THE Repair Generation They feel a need to fix a world they never made

April 25, 1993|By Joseph P. Shapiro | Joseph P. Shapiro,Contributing Writer

Twentysomethings are a generation in need of a press agent.

Their elders think of them (when they think of them at all) as a generation of uppity, flesh-and-blood Bart Simpsons, so poorly educated they can't find Vietnam on a map or come within 50 years of dating the Civil War. With their MTV-rotted minds and sound-bite attention spans, they are a whiny cohort with the moral compass of street gang Bloods and Crips, a bunch of apathetic slackers who don't vote and couldn't care less.

So where does this post-baby-boom generation get off thinking it is going to save the world?

Because it has no other choice, says Bill Strauss, co-author with Neil Howe of "13th Gen." It is a new book that argues that Americans born between 1961 and 1981 will be left with the dirty work of fixing inherited problems that other generations -- the ones they see as selfish baby boomers and greedy seniors -- lack the vision and political courage to resolve. Members of this "sacrificial generation," says Mr. Strauss, will be the ones hurt most by fallout from the debt crisis, disintegrating families, a growing racial disharmony and a poisoned environment. They are ennobled by a sense that they are a Repair Generation who will make the world better, but embittered by a belief that they are fixing problems not for themselves but for the future benefit of their younger brothers and sisters or of their own children. Complains Robert Lukefahr, 29, of Diversity & Division, a spirited journal of twentysomething opinion and angst: "We feel like a generation of janitors."

The big misconception about baby busters is that they will have little impact on American society other than to give it their paltry youth culture of grunge music, grunge movies and grunge fashion. In fact, twentysomethings, unnoticed and uncelebrated, are quietly applying their own solutions to a wide range of issues domestic and international. They are bringing a new style to problem-solving and politics that is typical of their generation: pragmatic, non-ideological, high-tech, entrepreneurial and action-oriented.
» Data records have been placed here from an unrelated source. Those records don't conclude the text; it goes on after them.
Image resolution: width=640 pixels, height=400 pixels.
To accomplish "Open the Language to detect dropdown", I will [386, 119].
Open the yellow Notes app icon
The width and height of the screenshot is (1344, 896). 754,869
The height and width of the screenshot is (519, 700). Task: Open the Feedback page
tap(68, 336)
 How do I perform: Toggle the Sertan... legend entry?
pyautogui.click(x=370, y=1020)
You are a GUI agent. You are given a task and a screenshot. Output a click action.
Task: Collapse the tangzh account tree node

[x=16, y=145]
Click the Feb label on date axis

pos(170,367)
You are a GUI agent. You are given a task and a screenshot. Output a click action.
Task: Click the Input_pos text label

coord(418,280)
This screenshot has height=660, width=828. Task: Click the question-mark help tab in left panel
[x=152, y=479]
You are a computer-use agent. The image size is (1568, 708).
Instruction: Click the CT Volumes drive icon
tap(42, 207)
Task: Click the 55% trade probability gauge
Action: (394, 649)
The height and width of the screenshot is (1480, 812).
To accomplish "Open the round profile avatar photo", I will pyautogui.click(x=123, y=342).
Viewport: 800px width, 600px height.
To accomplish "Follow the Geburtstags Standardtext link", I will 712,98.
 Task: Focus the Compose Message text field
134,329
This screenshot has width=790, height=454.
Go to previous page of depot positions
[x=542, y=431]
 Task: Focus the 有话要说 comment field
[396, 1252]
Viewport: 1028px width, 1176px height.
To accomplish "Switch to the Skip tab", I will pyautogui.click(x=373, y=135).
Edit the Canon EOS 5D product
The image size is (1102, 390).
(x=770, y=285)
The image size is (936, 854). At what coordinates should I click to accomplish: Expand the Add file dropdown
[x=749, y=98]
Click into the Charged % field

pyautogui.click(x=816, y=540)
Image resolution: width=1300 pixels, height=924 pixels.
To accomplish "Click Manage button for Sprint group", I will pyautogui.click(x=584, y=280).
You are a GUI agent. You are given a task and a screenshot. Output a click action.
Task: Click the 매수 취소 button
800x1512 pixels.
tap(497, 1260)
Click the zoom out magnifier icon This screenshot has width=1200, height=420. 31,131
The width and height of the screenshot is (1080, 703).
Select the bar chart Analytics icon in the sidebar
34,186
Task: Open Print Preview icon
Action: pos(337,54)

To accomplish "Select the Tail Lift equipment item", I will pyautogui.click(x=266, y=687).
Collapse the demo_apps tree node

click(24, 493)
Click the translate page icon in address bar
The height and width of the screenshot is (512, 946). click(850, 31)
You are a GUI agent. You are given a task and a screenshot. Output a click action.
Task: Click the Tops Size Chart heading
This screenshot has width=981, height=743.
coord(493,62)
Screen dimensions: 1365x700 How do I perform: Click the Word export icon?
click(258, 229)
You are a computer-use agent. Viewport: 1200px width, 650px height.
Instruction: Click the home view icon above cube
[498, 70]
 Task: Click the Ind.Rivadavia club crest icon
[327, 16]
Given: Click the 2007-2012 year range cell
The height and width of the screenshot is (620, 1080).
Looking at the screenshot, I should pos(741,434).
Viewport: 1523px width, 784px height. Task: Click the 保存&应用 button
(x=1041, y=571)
These young innovators include people like Wendy Kopp, 25, who has drawn some of the best young college graduates into under-funded public schools by starting Teach for America; Alan Khazei, 31, and Michael Brown, 32, two classmates at Harvard Law School who started Boston's City Year, an urban Peace Corps that is the shining model for Bill Clinton's call for national youth service; and Gregory D. Watson, 30, who literally changed the U.S. Constitution, almost single-handedly spurring ratification of the 27th Amendment, which limits the ability of members of Congress to raise their pay.

End of the dream

What most motivates the baby busters is their dread that the American Dream is over, at least for them. They fear they are likely to be the first generation to fail to match their parents' economic success. Already, they are the adults most likely to live with their parents (58 percent of all unmarried singles ages 20 to 24, according to a new Census Bureau report), the least likely to own a home (home ownership among those under age 25 dropped by 35 percent between 1973 and 1990) and the least likely to see their income keep up with inflation. If others dismiss the twentysomething alarm of economic backsliding as the disquietude of youth, economic trends say the buster future-phobia is right on target. In the economic growth decade between 1980 and 1990, the median income of Americans under age 25 declined by 10.8 percent. For all others, however, income grew by 6.5 percent. Today's college students graduate with the nagging fear that a good and expensive education may not be enough to keep them out of low-pay, low-skills McJobs.

Most annoying to twentysomethings is their belief that a massive redistribution of wealth is taking place. It is not so much a gap between the rich and poor, says Ron Crouch of the Kentucky State Data Center at the University of Louisville, as it is a widening gulf between young and old. For people age 65 and older, income grew by 21 percent in the last decade, in part because Social Security checks are indexed for inflation, while the minimum wage failed to climb with inflation.